Narcissus telah melintasi
ruang dan waktu.
Karenanya, Ia bukan lagi
milik satu profesi tertentu, jenis lapis masyarakat tertentu atau jenis kelamin
tertentu sekalipun.
Tragedi Narcissus lahir dari
perjumpaan Narcissus dengan air dalam telaga, Narcissus sadar bahwa ia rupawan
dan kemudian mengaguminya. Kita, seperti Frued katakan, juga adalah seorang
narsis— kata yang berakar dari Narcissus. Sebab dengan sadar kita juga gemar
mengagumi diri sendiri sejak perjumpaan dengan kamera beresolusi tinggi.

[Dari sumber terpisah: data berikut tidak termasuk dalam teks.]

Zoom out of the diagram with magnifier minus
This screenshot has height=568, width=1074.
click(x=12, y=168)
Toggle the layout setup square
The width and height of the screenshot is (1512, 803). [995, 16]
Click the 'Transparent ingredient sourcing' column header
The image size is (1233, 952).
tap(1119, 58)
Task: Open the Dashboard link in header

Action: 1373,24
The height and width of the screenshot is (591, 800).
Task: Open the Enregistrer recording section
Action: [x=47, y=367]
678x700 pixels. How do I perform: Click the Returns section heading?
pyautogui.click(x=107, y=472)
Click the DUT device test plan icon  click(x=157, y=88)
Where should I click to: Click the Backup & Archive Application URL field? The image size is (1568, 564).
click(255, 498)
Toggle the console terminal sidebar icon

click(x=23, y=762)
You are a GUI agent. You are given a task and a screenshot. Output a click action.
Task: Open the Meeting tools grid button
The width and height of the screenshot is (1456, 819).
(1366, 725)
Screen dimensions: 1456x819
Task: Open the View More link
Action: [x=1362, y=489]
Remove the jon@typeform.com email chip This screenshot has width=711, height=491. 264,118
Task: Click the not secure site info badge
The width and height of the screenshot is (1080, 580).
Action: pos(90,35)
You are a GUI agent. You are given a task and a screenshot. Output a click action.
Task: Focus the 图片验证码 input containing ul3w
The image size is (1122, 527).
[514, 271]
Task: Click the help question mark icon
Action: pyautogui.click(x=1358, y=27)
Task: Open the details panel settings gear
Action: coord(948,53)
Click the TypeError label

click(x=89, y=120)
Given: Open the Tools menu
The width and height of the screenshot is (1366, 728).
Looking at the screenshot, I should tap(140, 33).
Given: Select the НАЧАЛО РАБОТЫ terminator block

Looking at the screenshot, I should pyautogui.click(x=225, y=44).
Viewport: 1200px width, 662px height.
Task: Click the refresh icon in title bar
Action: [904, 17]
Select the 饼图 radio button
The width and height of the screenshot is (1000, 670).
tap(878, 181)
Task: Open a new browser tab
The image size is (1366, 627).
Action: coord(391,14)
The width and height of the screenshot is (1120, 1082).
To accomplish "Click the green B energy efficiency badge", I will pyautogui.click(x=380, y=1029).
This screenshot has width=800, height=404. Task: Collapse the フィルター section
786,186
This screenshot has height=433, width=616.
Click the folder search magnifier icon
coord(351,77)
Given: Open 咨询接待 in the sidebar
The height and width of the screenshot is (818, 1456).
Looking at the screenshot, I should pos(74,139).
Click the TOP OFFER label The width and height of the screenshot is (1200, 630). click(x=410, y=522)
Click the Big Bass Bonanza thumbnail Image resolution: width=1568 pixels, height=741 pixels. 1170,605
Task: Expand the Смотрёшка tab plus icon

Apalagi sejak kamera depan
dipasang dalam ponsel.
Kita yang narsis ini, yang
prakteknya gemar berfoto selfie atau groufie, dalam menggagumi diri sendiri
sebetulnya tengah membangun ilusi. Foto terbaik bagi kita bukan hasil gambar
yang mendekati realitas, namun hasil gambar yang mendekati satu imaji yang kita
idealkan.
Sehingga foto yang menampilkan
diri kita lebih putih atau menampilkan kita lebih kaya, sebab berfoto di atas
mobil atau motor trail, kemudian akan kita tampilkan berkali-kali. Jadi menjadi
narsis disini bukan lagi sekedar sedang mengagumi diri sendiri, namun tengah membangun
citra yang hendak kita tampilkan ke publik.
Sehngga aku bukan lagi
sebagai aku sebagaimana adanya namun sebagai aku yang sedang aku tampilkan.
Narsis sepertinya masih akan
berlanjut dan dirayakan. Walau kita juga belum lupa, bahwa narsis awalnya adalah
sebuah kutukan yang ditimpakan kepada Narcissus.
Oleh M. Risya Islami, seorang yang tak pernah selesai mengenali dirinya.